Rabbimiz ‘’Kendisine iyilik edene kötülük eden, benim nimetime nankörlük etmiş olur, kendisine kötülük edene iyilik eden de, bana şükretmiş olur’’ diye buyuruyor.
Ve Allah diyor ki: ‘’Bir menfaat elde etmek için seninle arkadaşlık edenin şerrinden sakın! Çünkü beklediği şey kesilince; özür kabul etmez.’’
Bazen birilerinin karşılaştığı kötü durum karşısında üzüntü duyar ve o kişilere yardımda bulunuruz, bu kimi zaman evini açmak, aşını paylaşmak, paranı bölüşmek, ticarete girmek, kimi zaman da iş vermek, çevrenize sokmak, elinizdeki imkanları paylaşmak, bulunduğunuz ortamda veya kalbinde yüceltmek gibi şeyler olabilir. Ne var ki, bunlar arasında bazı kalbi bozuklar olabilir, kendisine gösterilen bu yakın ilgiyi kötüye kullanıp başınızı derde bile sokabilir. Onu yücelttiğiniz sürece sizden iyisi yokken istemediği en ufak bir tepkinizde de sizden kötüsü de olmayacaktır. Hazret-i Ali, ‘’Kötü kimse, kendisine iyilik yapılınca katılaşır, iyilik edene bir zarar verebilir’’ buyuruyor. Yani birine iyilik ettiğinizde ondan kötülük gelirse o kişinin kötü biri olduğu anlaşılıyor. Tabiki kabahat iyilik yapmakta değil, mesele iyiliği kıymetini bilecek kişiye ve dozunda yapmaktır.
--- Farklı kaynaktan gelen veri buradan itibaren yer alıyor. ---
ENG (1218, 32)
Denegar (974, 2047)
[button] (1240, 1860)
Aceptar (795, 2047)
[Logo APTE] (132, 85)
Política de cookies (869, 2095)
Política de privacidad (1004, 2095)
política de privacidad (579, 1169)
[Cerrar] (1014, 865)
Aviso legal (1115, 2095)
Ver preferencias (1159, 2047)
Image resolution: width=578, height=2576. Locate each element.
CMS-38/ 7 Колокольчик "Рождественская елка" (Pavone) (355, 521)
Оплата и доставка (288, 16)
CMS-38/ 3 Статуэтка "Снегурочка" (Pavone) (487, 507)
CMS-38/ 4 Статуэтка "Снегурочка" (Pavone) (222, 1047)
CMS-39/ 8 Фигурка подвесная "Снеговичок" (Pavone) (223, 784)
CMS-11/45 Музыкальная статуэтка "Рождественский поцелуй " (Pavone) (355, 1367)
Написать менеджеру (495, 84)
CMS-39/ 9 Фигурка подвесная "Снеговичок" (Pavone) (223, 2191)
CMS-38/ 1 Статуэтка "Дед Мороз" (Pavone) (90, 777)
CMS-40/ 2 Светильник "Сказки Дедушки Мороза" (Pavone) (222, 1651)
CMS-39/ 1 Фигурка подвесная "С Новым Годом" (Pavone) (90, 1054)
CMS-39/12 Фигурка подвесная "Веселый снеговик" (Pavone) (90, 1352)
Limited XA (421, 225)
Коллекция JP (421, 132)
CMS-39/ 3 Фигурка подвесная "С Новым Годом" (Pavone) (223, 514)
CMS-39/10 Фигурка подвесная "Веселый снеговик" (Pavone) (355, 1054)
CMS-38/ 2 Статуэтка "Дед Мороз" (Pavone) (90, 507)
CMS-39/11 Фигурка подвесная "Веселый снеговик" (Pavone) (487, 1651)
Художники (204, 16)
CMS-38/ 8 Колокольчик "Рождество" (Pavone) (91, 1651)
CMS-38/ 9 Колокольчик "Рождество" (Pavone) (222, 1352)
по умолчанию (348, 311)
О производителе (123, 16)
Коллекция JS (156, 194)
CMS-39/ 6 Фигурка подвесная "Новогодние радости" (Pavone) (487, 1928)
Bundan sonrasında kötü olmak değil ama sınırları çizmek gereklidir. Dengeyi tutturmak önemlidir. Nanköre yapılacak iyilikten zarar gelecektir. İnsan merhamette orta yolu bulmalı, şefkati bile ölçülü ve dengeli beslemelidir. Karşındakine gereğinden fazla değer vermemeli, sabır ve anlayışın boyutunu abartmamalıdır. Yoksa merhameti kayıtsız şartsız suistimal edilecektir.
İster paranı, ister desteğini, ister sırrını, ister sevgini, istersen de güvenini verip kötü olacağına vermeden kötü olmak lazım bazen… İnsanlar ne kadar sahtelik takınırsa takınsınlar muhakkak bir yerde asıllarına dönerler. Zalime zulüm olmak için çok fazla sebebiniz olsa bile esas mesele çizginizi bozmandan yürüyüp yolunuza gidebilmektir. Yüce yaradan gerisini sizin için elbette halledecektir.
Atalarımız boşuna ‘’Besle kargayı oysun gözünü’’ dememişler…
Aman dikkat niyeti aşırı iyi ve herkesi kendi gibi bilen beybiler…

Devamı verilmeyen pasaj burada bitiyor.